Parallel BFS/DFS transversal implementation?

swamidass · April 17, 2020, 7:36pm

The topological sort has a nice parallel implementation that does not require specifying a start node.

Is there plans to expand the BFS transversal to enable this type of parallelism? I would suggest:

Making the source argument optional, and if it is excluded, randomly choosing a start point from every connected component in the graph.
Enabling the source argument to take multiple IDs in a list, rather than just 1 node.

In this way, it would work much more like the topological transversal. Is this feasible?

The same sort of enhancements would make sense for the DFS.

minjie · April 23, 2020, 12:03pm

Thanks for the suggestion. They make total sense to me. Currenty, we are lacking manpower on optimizing these traversal functions, so we would be really appreciated if you’d like to contribute . Meanwhile, we are willing to learn what kind of roles do these traversal functions play in GNNs. We implemented them merely for TreeLSTM and Junction Tree VAE, but unable to find another example that desires them. Do you happen to know some work that can potentially drive us to optimize them more?

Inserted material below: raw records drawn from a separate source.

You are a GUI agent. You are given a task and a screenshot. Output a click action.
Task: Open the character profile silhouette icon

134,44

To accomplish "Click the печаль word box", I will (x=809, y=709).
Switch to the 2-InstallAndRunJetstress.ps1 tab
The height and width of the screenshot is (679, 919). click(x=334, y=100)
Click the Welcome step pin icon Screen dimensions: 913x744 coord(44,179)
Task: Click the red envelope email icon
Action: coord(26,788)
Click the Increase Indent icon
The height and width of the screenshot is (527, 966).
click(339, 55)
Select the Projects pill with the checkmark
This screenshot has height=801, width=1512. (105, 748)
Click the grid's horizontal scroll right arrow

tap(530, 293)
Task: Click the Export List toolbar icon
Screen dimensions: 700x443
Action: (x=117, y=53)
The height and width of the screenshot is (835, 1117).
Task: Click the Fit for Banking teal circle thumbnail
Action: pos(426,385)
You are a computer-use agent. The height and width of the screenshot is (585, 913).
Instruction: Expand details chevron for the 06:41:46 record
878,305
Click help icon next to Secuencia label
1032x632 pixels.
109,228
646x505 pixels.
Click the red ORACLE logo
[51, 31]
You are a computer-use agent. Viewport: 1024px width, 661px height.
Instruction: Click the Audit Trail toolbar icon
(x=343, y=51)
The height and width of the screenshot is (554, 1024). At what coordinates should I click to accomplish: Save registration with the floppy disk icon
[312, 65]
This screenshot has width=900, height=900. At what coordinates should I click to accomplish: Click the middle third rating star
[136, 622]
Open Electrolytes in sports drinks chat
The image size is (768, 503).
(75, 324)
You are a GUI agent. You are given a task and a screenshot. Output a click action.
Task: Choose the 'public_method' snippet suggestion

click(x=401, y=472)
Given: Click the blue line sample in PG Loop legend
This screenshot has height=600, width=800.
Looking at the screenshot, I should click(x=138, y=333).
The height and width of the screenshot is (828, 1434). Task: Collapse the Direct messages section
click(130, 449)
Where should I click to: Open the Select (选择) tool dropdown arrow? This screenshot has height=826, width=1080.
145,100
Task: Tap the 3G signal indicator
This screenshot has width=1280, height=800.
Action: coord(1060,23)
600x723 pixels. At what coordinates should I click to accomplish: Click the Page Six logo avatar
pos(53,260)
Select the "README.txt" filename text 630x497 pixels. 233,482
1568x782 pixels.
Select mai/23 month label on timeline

swamidass · April 23, 2020, 8:54pm

We have explored both BFS and DFS in long range propagation across undirected graphs, finding out that forward-backward-BFS propagation (WAVE) is pretty powerful. We applied them to several tasks ranging from small molecule property prediction, shortest paths in graphs, solving image mazes, representing quantum chemistry, and computing voltages on circuits.

All these tasks have the property of requiring long range information propagation that cannot be represented by local aggregation. There is good theoretical and empirical reasoning that indicates all-by-all interactions between nodes/edges in a graph can be captured by three forward-backward passes of an RNN like network across an undirected graph.

Right now, the work around I’m playing with is transforming a bi-drectional digraph (how you represent UDGs) into a DAG that approximately follows the BFS, and then applying the topological transversal. Conveniently, there is a “reverse” flag was can use for the backward pass.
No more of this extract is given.